Wow, time really does fly.
It's been months since my last post and I'd like to say that so much has happened, but at the same time, nothing really has. Maybe it's because I'm constantly growing and changing, becoming and embracing more and more of the true & whole me:
I am the least and most hipster of hipsters. I'm a little more "no collar" than I've ever embraced but definitely should've sooner. Life is a lot more enjoyable when you're looking through your own eyes instead of worrying about how other's are seeing you through theirs. So here's to my friends in the mismatched patterns, flowy shirts, and birkenstocks. Those of you out there who doodle like it's their day job and whose actual day jobs may be a little unconventional, or at least you wish it was.
Speaking of unconventional... I recently have had an unreal reality check: my future isn't going to be a 'normal' one. I've decided to chase after the "impossible" and everyday I seem to find more and more people who are almost more on board than I am most days.
To the people who remember and believe in my dreams, even when I forget them: Thank you.
One of my upcoming assignments is to write about a poverty related issue in a local region. I chose at -risk children and youth in Brantford. A major portion of the paper is write out 3-5 recommendations that I would have to help tackle this issue in our society. That means I get to write about my home for emancipated youth, for homework. Yes folks- that means I am putting my dreams on paper.
It's one of the most terrifyingly exhilarating things I think I've ever anticipated.
Until I have a formal write-up, here's my heart:
No. More. Orphans.
It may not be a total reality that I see in my life time, but you best believe I'll be dedicating my life to getting that ball rolling.
The plan for my life, is to find a property and set up a home for youth ages 16-24 that allows youth to learn life skills that they not have from parents or caregivers during their childhood and teen years. This is something that's crucial in youth that are aging out of the system that may not have had steady and solid foster home placements. Too many youth get sent out, set out, and fall out into the world who haven't the slightest clue how to cope and as a result grow into our homeless adult population - or worse.

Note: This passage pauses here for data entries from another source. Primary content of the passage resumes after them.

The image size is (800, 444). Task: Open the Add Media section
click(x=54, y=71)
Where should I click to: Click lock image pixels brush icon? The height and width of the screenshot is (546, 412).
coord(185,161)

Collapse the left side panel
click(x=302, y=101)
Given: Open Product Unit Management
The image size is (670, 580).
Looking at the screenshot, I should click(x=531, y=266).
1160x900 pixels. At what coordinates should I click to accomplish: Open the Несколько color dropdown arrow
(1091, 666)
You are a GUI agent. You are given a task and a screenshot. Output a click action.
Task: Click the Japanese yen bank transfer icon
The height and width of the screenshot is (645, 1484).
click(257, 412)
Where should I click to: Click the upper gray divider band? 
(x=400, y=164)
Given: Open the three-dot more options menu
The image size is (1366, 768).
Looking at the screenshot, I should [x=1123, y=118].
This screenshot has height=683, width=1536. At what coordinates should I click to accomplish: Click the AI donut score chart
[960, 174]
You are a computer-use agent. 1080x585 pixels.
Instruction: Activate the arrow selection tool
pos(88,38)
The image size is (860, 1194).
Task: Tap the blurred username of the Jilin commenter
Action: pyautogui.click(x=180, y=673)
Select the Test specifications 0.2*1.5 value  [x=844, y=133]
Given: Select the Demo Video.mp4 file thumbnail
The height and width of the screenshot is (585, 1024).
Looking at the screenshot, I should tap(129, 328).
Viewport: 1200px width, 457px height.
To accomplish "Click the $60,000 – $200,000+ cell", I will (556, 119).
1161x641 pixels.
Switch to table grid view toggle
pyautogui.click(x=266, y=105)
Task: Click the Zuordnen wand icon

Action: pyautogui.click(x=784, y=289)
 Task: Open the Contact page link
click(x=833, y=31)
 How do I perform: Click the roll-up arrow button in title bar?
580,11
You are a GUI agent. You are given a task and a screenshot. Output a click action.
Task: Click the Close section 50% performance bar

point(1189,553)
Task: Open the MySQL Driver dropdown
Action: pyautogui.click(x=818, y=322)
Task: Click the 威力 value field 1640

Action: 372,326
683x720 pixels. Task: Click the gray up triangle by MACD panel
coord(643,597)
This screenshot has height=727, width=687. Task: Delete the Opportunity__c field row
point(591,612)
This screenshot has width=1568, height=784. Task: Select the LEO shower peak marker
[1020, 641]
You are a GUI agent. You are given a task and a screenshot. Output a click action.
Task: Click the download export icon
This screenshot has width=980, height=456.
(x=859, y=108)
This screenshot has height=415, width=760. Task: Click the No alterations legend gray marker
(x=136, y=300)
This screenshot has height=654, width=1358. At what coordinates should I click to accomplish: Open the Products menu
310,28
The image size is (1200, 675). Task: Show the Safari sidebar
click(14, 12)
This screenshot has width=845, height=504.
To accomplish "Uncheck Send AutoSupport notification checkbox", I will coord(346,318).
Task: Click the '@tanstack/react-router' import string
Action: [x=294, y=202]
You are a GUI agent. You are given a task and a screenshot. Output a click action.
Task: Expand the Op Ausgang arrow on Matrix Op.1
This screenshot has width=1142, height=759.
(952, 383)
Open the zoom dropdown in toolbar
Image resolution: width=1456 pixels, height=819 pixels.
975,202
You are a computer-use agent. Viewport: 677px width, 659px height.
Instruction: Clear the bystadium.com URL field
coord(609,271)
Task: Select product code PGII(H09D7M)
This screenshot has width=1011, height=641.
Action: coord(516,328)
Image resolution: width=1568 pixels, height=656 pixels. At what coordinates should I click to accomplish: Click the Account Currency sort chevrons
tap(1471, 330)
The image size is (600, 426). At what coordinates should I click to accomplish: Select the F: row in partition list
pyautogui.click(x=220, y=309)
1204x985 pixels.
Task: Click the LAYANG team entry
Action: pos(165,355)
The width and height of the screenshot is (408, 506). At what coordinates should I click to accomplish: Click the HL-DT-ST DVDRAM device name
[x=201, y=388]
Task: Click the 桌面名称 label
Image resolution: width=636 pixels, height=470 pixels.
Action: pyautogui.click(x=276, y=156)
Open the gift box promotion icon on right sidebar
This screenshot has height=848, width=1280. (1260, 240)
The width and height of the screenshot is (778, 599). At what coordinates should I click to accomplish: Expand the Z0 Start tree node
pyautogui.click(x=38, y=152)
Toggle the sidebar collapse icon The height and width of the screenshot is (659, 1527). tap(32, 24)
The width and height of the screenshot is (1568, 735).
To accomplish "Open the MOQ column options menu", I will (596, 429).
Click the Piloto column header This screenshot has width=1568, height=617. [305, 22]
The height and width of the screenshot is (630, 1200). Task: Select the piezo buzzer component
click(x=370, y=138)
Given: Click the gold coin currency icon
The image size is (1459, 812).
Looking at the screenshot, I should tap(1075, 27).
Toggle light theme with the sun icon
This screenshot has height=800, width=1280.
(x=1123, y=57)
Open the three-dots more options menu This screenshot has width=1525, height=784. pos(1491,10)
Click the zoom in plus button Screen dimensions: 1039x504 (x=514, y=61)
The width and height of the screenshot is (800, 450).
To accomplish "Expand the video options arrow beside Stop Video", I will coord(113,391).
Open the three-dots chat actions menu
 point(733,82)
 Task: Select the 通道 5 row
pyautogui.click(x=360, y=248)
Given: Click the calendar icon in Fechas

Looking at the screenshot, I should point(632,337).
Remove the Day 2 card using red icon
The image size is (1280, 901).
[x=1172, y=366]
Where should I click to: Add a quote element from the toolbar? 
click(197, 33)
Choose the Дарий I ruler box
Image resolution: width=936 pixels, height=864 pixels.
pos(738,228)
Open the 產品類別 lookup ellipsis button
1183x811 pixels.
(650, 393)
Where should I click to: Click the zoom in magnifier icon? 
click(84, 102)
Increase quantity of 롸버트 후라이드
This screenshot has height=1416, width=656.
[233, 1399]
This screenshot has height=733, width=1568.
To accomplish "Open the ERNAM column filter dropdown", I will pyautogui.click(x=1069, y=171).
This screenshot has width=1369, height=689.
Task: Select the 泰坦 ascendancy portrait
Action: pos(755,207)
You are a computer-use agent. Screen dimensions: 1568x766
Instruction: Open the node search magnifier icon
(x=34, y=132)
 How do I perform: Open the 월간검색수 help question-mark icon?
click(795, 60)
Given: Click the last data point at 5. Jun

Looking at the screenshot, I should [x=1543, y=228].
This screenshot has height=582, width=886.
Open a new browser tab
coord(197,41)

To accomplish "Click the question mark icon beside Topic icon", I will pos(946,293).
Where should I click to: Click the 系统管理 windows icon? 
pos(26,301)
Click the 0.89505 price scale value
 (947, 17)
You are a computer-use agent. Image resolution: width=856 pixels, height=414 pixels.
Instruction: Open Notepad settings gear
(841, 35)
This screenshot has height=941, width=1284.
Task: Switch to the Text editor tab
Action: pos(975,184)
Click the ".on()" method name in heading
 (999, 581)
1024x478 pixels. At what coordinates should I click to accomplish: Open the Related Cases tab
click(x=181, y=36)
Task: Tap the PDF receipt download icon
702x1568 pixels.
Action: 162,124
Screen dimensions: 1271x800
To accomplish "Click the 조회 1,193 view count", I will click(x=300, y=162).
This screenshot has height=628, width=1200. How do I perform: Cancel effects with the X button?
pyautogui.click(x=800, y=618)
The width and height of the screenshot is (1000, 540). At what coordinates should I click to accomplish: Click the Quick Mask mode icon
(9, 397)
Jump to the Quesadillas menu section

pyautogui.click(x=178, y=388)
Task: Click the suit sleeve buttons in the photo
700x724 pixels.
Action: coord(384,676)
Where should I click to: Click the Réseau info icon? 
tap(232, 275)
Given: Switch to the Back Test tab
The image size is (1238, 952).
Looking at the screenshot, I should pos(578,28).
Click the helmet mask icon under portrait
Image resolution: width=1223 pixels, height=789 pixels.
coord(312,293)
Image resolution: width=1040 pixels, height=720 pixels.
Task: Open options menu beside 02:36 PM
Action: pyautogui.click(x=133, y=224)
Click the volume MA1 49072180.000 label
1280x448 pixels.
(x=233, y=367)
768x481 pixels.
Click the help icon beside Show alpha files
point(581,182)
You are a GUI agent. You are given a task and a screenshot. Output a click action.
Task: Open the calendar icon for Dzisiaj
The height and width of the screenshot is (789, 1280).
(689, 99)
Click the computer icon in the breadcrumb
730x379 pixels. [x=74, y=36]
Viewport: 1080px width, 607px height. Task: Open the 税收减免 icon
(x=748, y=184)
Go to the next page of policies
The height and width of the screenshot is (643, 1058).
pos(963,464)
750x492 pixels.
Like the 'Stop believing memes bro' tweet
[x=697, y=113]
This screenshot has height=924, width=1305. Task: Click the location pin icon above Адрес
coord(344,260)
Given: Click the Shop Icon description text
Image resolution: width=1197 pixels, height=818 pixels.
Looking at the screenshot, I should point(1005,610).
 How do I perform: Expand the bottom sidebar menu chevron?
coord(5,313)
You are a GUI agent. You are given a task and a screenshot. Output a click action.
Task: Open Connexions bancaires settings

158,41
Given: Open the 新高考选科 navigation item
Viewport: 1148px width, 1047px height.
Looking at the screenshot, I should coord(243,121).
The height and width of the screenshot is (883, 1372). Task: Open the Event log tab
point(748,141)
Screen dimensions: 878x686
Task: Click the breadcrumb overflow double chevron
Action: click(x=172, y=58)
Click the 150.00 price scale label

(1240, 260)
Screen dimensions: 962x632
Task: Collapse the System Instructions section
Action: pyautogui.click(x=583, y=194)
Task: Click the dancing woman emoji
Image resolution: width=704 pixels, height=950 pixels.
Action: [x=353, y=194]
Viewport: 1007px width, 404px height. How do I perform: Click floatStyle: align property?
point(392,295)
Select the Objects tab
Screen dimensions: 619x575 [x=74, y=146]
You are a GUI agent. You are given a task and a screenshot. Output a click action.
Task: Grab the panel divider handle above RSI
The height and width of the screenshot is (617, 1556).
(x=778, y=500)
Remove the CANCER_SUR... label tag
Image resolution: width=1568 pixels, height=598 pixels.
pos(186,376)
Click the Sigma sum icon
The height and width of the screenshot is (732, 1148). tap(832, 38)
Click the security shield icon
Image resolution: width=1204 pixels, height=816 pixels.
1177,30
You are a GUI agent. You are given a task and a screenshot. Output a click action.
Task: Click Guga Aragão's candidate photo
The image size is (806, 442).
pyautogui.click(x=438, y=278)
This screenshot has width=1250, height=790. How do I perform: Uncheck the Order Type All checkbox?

Think about how many of the stories you've heard throughout your life of people who at one point or another "had so much potential" that no one helped grow, that no one invested in, that no one cared even to notice: Where would those people be now?
That boy under the bridge who is selling drugs, verging on an all too serious and killer addiction himself, destroying every organ inside his young body. The thing is, he's unbelievably talented when it comes to chemistry. His drugs sell the best because he's figured out what will cause the best high. What if someone told him he could be developing chemical compounds that would save lives?
What about that girl on the street corner, it's her first night out there, she's scared out of her mind...she's freezing in clothes that you wouldn't even expect to see in a music video. Thing is, she designed that outfit from scraps, she knew it'd work, she knew it'd sell. Why? Because her creativity has no ceiling. She could be a top selling, world renown fashion designer. No one will ever know that though, because her first john that night stole her and sold her in to the black market.
These are all to real realities of our world.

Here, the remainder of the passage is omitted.